**Task item:** Only the lines of the listing below that run from the line with "You are a GUI" through the line with "Where should I" are to be set down, word for word. Pictures stay out.

**Material to process:**
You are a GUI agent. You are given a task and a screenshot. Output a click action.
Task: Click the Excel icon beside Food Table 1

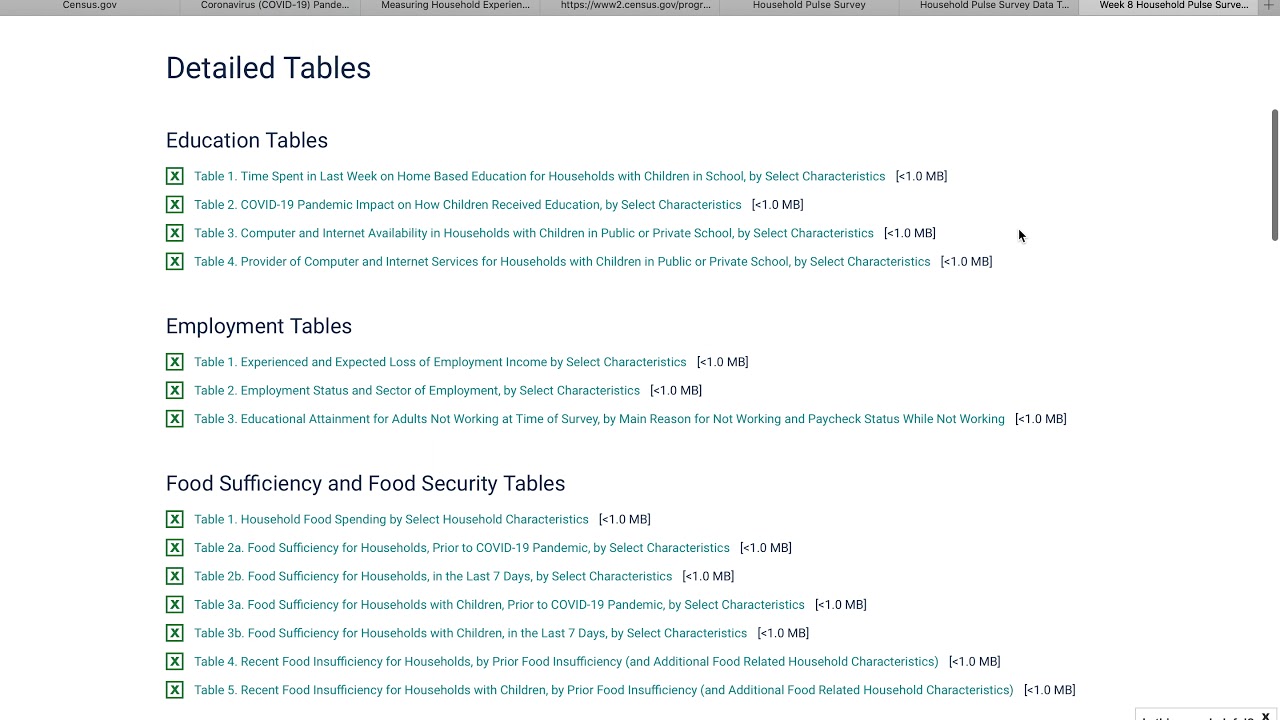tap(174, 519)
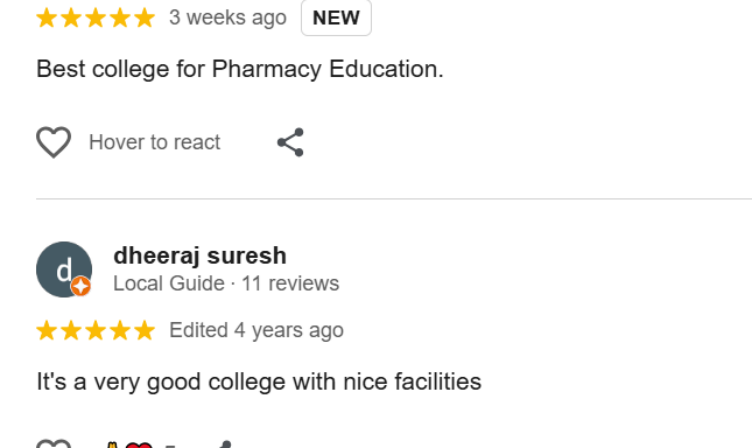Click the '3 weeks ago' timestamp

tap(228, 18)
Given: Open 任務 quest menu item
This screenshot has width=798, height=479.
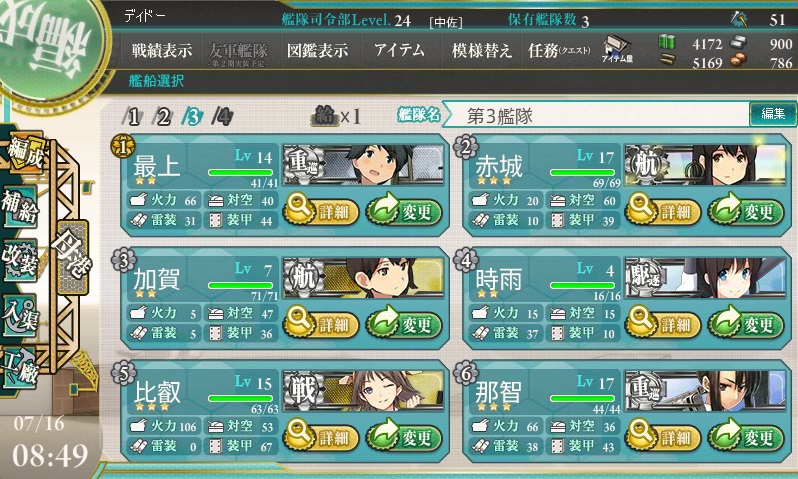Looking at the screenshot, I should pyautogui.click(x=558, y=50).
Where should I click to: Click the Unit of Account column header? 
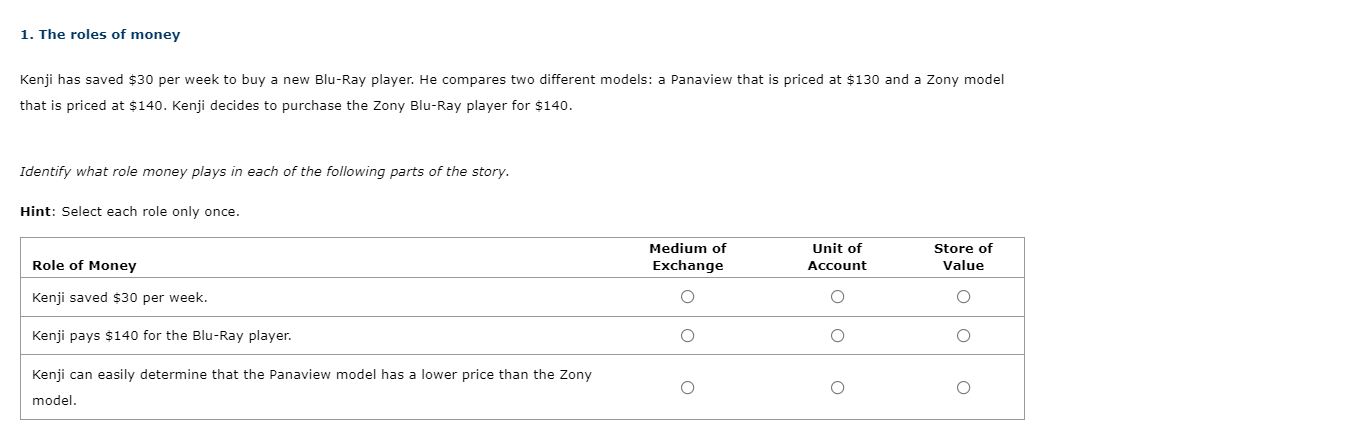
==
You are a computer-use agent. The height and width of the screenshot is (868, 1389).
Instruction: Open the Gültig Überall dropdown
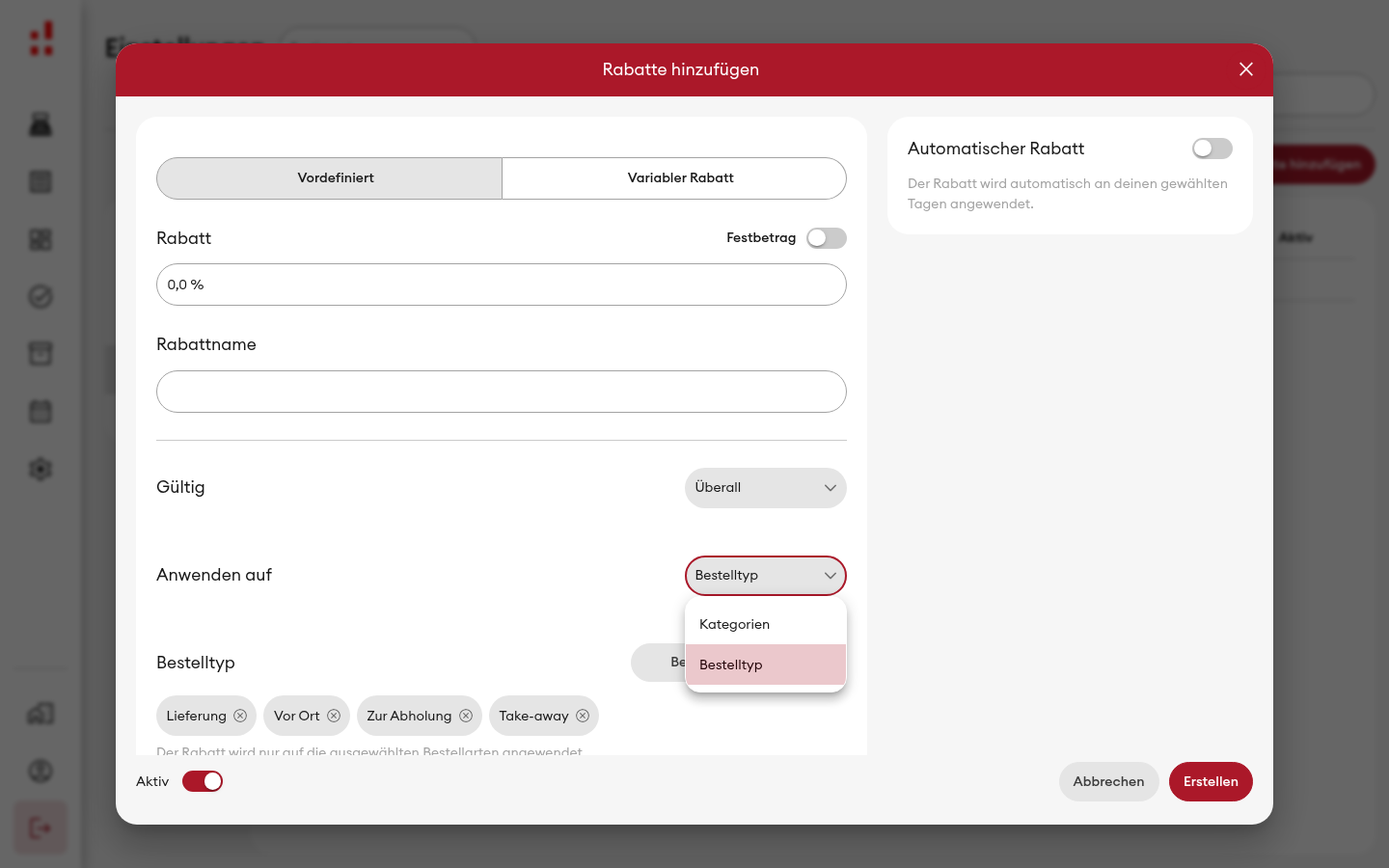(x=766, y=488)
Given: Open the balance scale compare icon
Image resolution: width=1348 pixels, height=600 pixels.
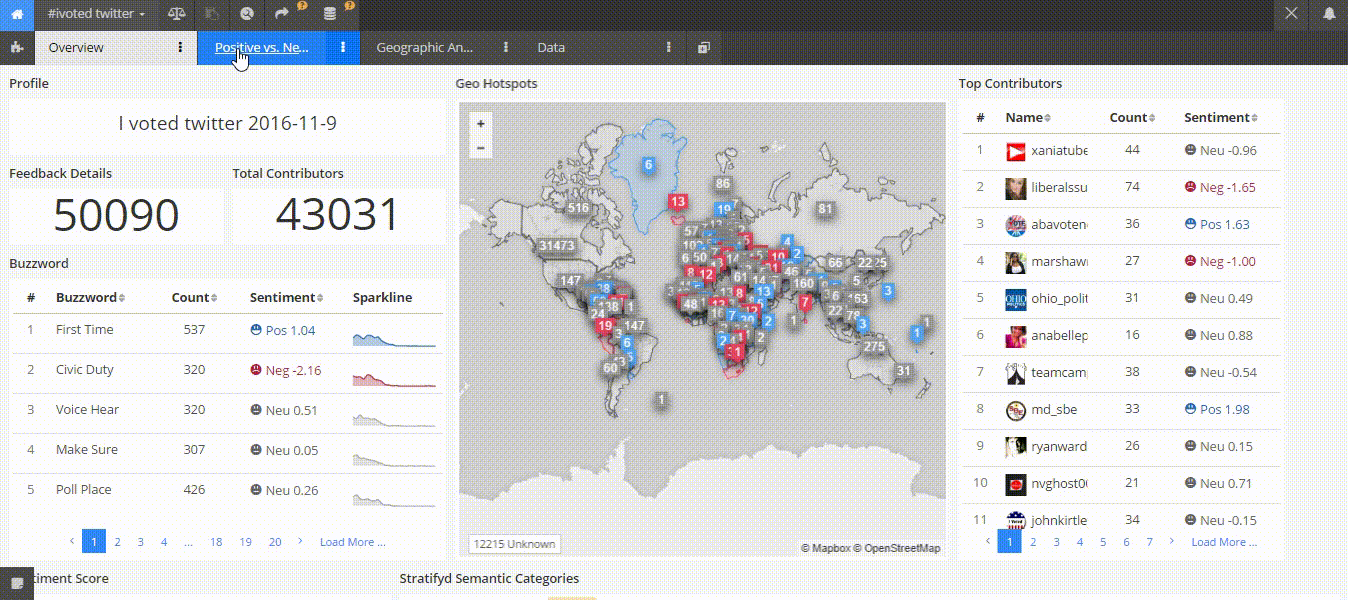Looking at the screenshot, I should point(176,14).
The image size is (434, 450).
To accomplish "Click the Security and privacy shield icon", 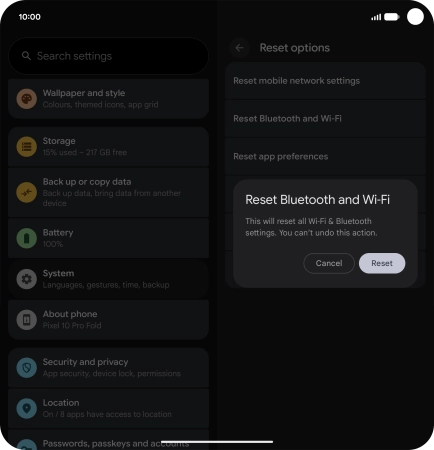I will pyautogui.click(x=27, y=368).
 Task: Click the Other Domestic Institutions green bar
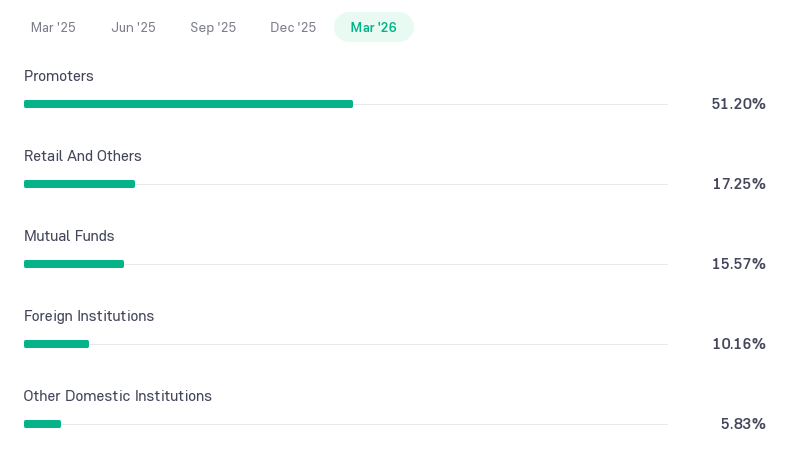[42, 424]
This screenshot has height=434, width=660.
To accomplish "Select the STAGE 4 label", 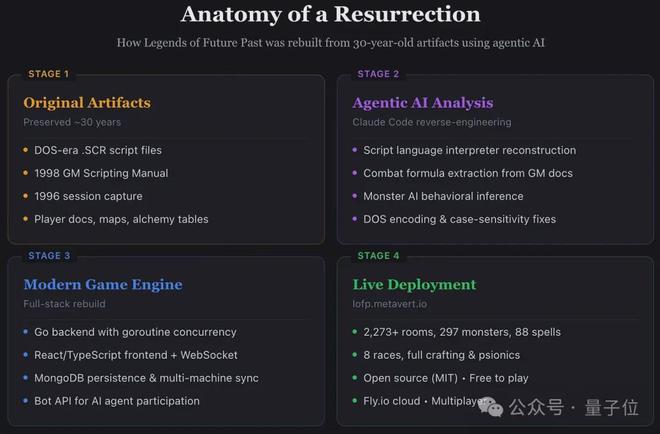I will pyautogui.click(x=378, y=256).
---
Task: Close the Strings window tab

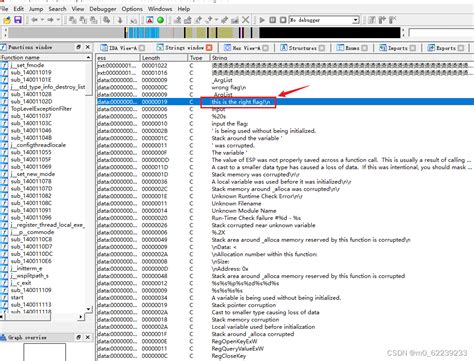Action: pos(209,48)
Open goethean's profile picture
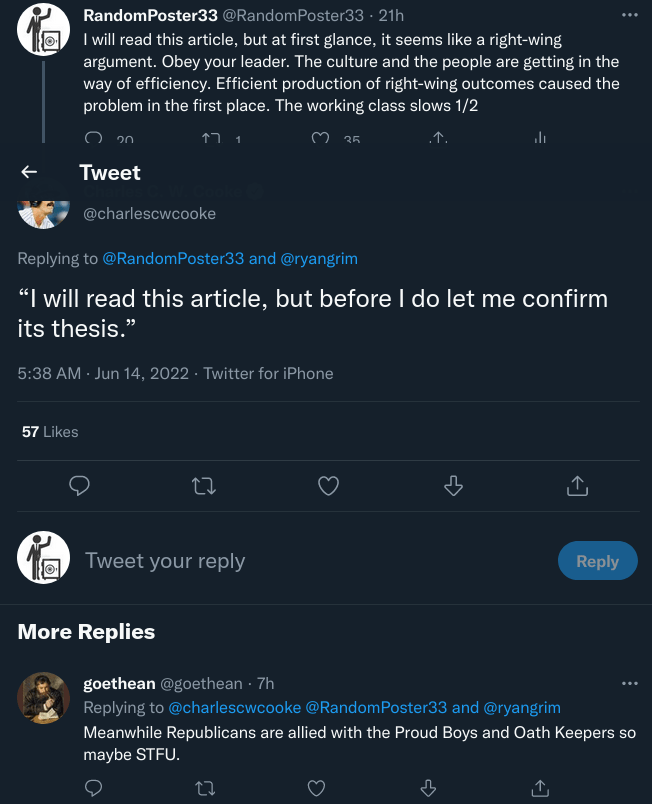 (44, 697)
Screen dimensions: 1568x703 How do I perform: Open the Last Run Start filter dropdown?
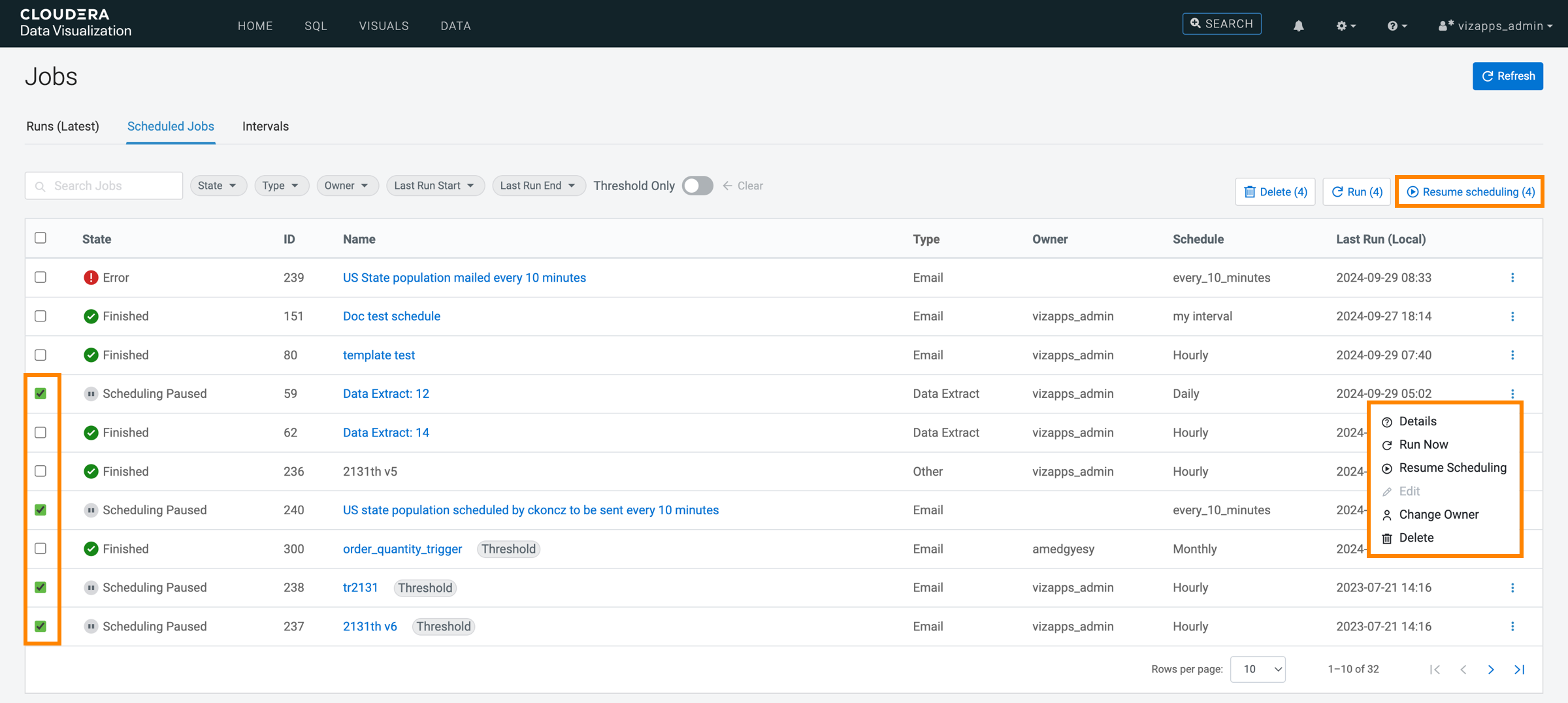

**Solution to this problem:**
You are a GUI agent. You are given a task and a screenshot. Output a click action.
Task: Click the Excel icon beside Food Table 1

tap(174, 519)
Click the '3 weeks ago' timestamp

tap(228, 18)
Given: Open 任務 quest menu item
This screenshot has width=798, height=479.
Looking at the screenshot, I should pyautogui.click(x=558, y=50).
Where should I click to: Click the Unit of Account column header? 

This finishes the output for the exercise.